Les entreprises à la profitabilité insolente, telles qu’Apple et Amazon, doivent aussi payer des impôts dans les pays où elles réalisent ces bénéfices. La Commission européenne vient de rendre des décisions dans deux cas les concernant, annoncées par Margrethe Vestager, commissaire à la Concurrence. D’une part, elle a décidé d’assigner l’Irlande devant la Cour de justice de l’UE pour non-récupération des 13 milliards d’euros d’avantages fiscaux perçus illégalement par Apple. D’autre part, elle estime que le Luxembourg a également accordé à Amazon des avantages fiscaux illégaux équivalents à 250 millions d’euros et qu’il doit à présent récupérer ces montants. Dans le même temps, la Commission a dévoilé des réformes sur la façon de collecter la taxe à la valeur ajoutée qui touchera les entreprises qui vendent en ligne à travers l’Union européenne.

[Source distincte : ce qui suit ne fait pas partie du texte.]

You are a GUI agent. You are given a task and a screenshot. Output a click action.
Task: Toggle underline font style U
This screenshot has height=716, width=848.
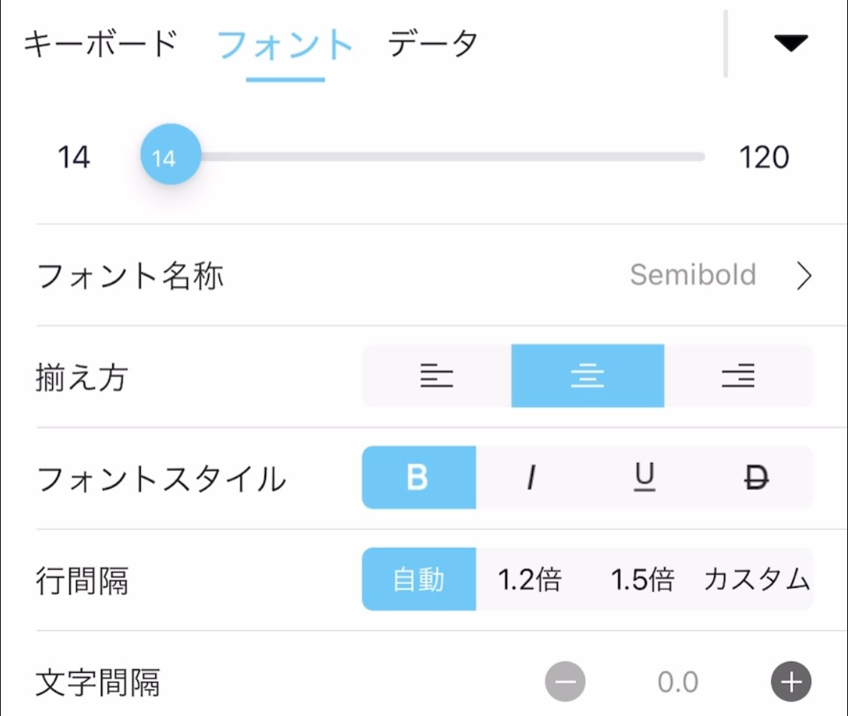tap(644, 477)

Les deux décisions publiées aujourd’hui pourraient avoir des conséquences sur les multinationales qui opèrent en Europe et pratiquent l’optimisation fiscale en allouant leurs profits à des entités qui ne sont pas directement impliquées dans la fourniture des produits ou services auxquels les profits sont associés. L’an dernier, la Commission avait ordonné au gouvernement irlandais de recouvrer un arriéré de taxes faramineux de 13 milliards d’euros qu’Apple aurait dû payer. Elle traduit maintenant le pays au trèfle vert devant la justice pour avoir failli à récupérer ces sommes. L’amende d’Apple correspond à 5% de sa réserve en trésorerie ou à un quart de ses profits mondiaux. Elle est suffisamment élevée pour l’amener à reconsidérer sa politique de prix en Europe pour conserver sa marge. Tant l’Irlande que le Luxembourg sont accusés d’avoir ouvert la porte à l’optimisation fiscale pour Apple et Amazon. Par ses décisions, la Commission indique clairement qu’elle attend des entreprises qu’elles paient leurs impôts dans l’Union européenne pour les ventes qu’elles y réalisent.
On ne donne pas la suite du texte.